● **Your assignment**
Your output is to hold only the lines from the one showing "Select the 100%（%） value for 面料成分含量" through the end of the listing, exactly, with every picture excluded.

● **Input records**
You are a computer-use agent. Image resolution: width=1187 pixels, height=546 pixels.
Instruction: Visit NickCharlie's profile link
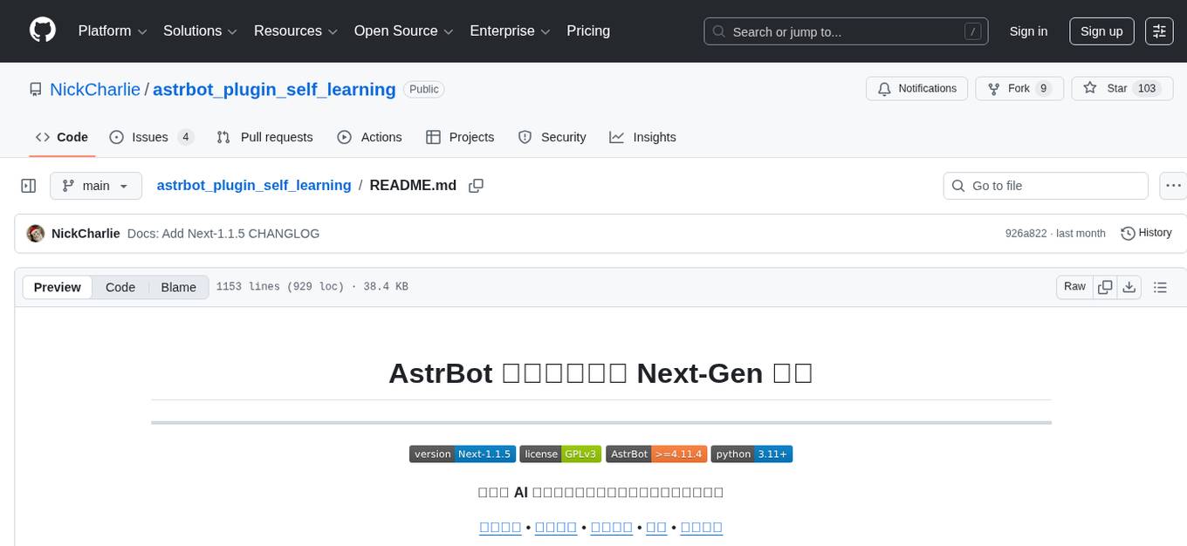(x=95, y=89)
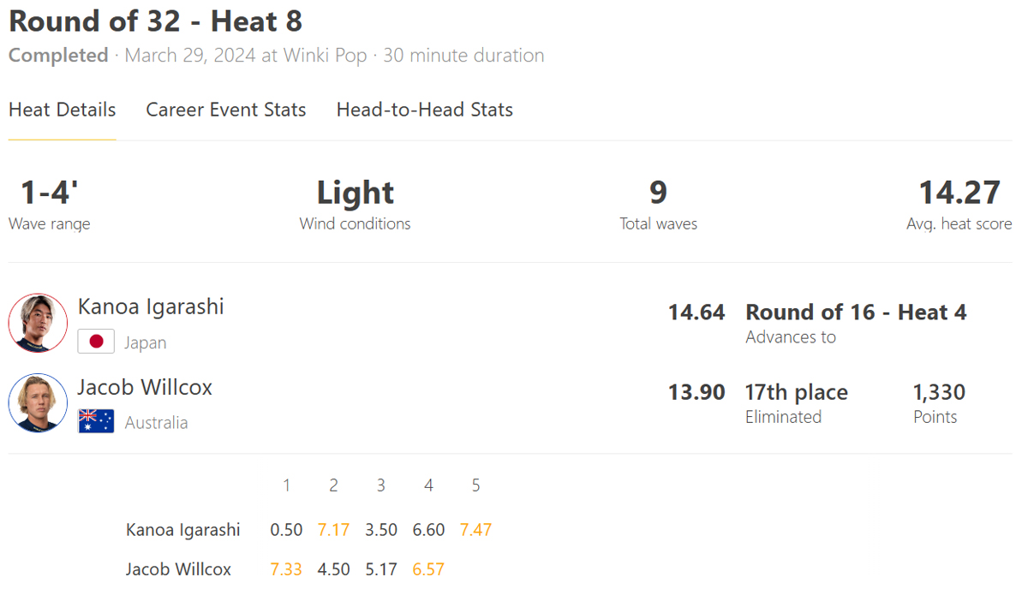
Task: Open Jacob Willcox athlete name link
Action: click(x=145, y=387)
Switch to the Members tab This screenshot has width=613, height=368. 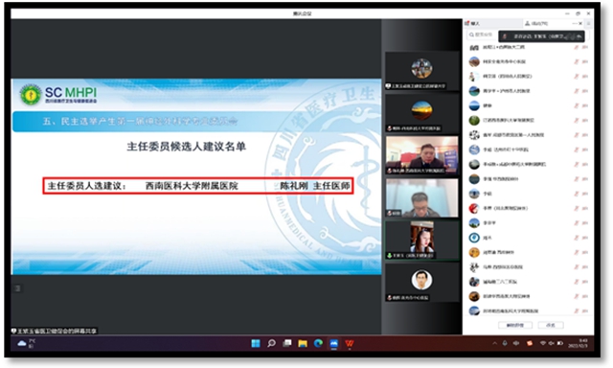point(536,23)
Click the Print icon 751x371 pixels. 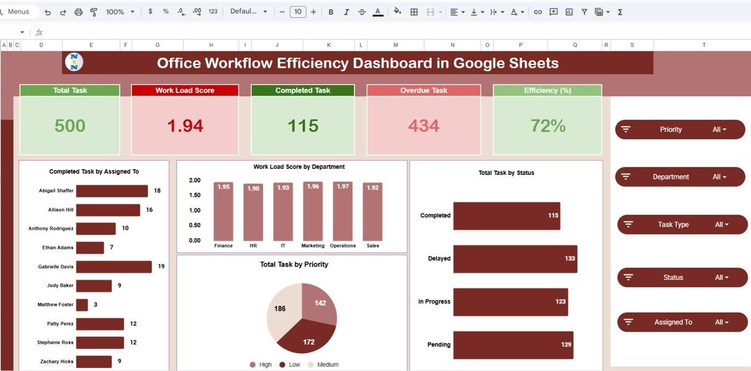(78, 12)
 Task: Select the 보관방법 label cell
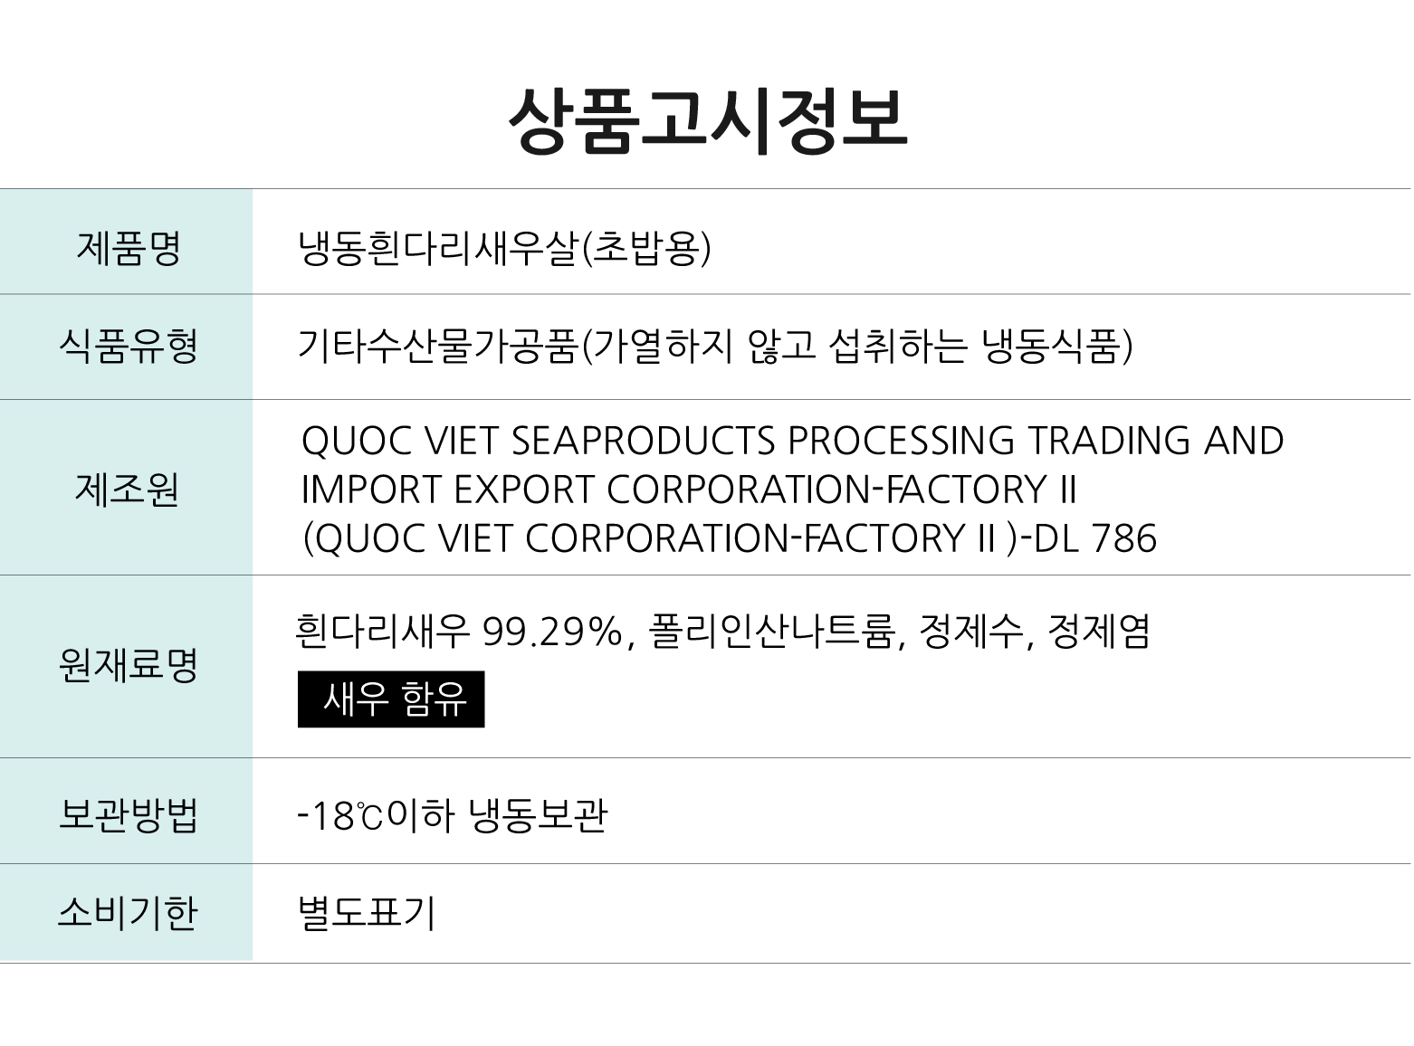[x=126, y=812]
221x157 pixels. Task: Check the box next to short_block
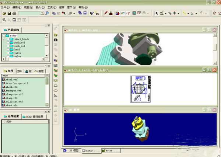pos(8,39)
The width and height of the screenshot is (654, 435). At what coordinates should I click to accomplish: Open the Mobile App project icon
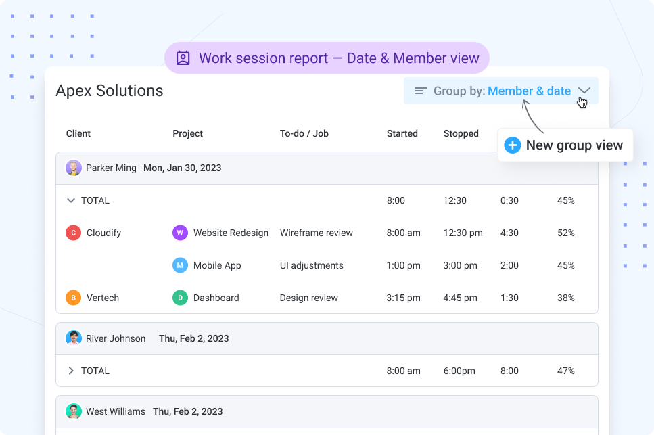pyautogui.click(x=180, y=265)
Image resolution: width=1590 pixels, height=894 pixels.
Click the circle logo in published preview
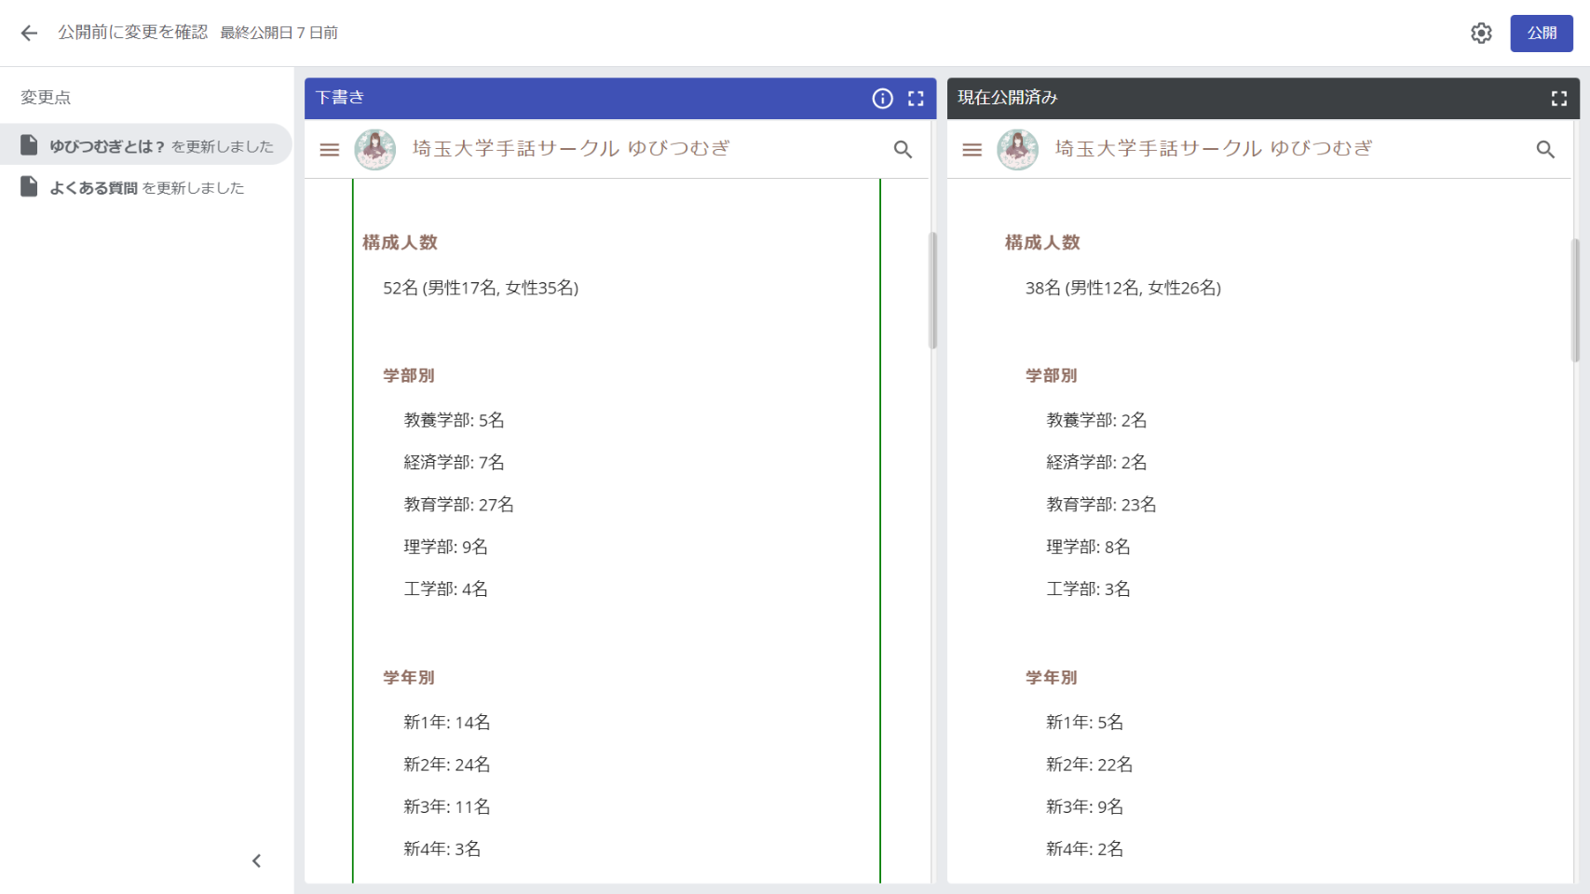[1017, 150]
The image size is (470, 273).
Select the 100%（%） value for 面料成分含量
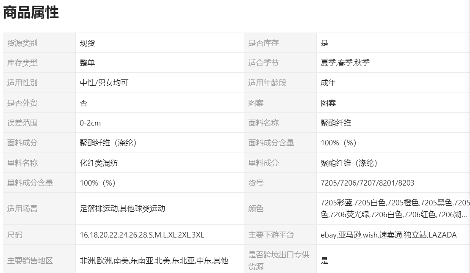(x=338, y=143)
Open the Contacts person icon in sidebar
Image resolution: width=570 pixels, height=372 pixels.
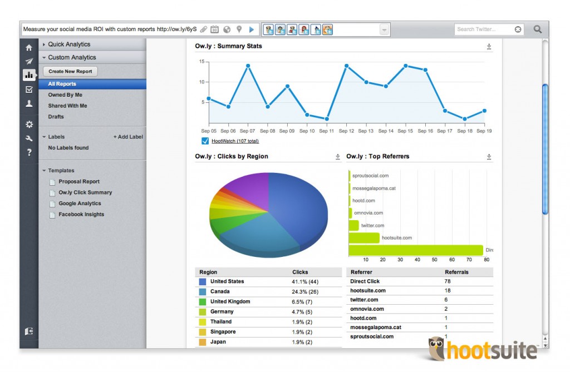point(29,103)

● **Solution to this problem**
Select the 100%（%） value for 面料成分含量
(x=338, y=143)
Open the Contacts person icon in sidebar
Image resolution: width=570 pixels, height=372 pixels.
point(29,103)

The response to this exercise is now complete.